--- BEGIN Document extract ---

You best understand psychological concepts and strategies by experiencing them. Talking about them is good. Experiencing and then talking about them is much better.
Eric Berne quickly expands what you can think, feel and become by making you more aware of your Adult, Parent and Children. When they work well together, changing the balance among them to meet the needs of the moment, you have a good life. If one becomes too dominant too much of the time, you close off possibilities for love, joy and adventure.
You’ll also explore the games you play, your stamp collection, and the fairy tales that shape your life.
Consider keeping a journal. Writing adds an important dimension to your adventures, and later reading what you wrote adds a second. The experiences of other people are often included, which adds a third.
You can do the chapters alone, or share with a group. If you have the opportunity, do both and notice the differences.

--- END Document extract ---

(Written problem 1) Name the three things the passage on Eric Berne says you will also explore.
(Written problem 2)
Decide whether each statement agrees with the passage on Eric Berne. Answer yes or no for each, and quote the words from the passage that decide it.
(a) Talking about psychological concepts is better than experiencing them and then talking about them.
(b) The chapters may be done alone or shared with a group.
(c) When one of the Adult, Parent and Children becomes too dominant, new possibilities for love open up.
(Written problem 3) According to the passage on Eric Berne, what results when the Adult, Parent and Children work well together?

--- BEGIN Source excerpt ---

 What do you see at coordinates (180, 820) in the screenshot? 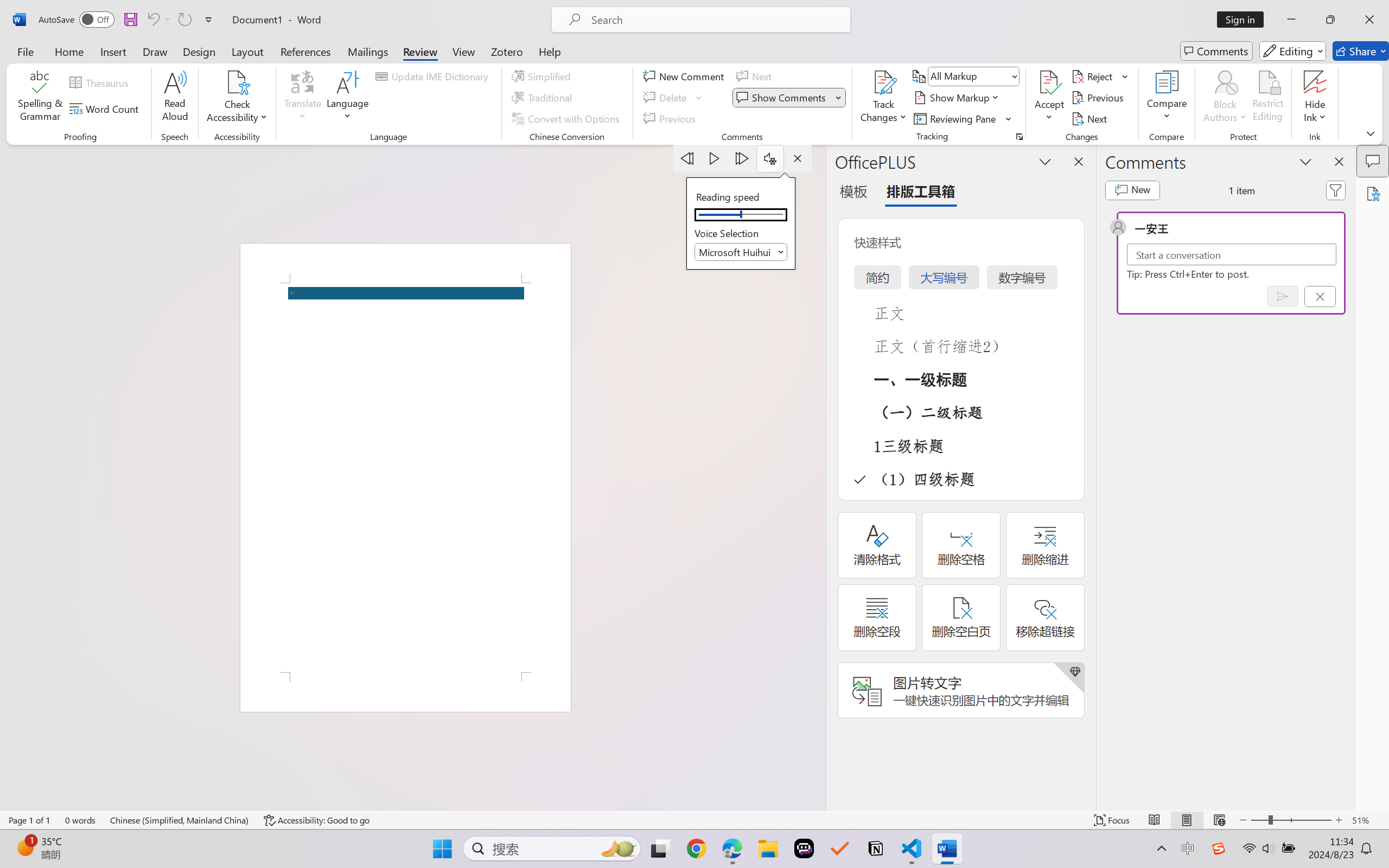
I see `'Language Chinese (Simplified, Mainland China)'` at bounding box center [180, 820].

--- END Source excerpt ---

(Result 1) The games you play, your stamp collection, and the fairy tales that shape your life.

(Result 2)
(a) No: "Experiencing and then talking about them is much better."
(b) Yes: "You can do the chapters alone, or share with a group."
(c) No: "If one becomes too dominant too much of the time, you close off possibilities for love, joy and adventure."

(Result 3) You have a good life.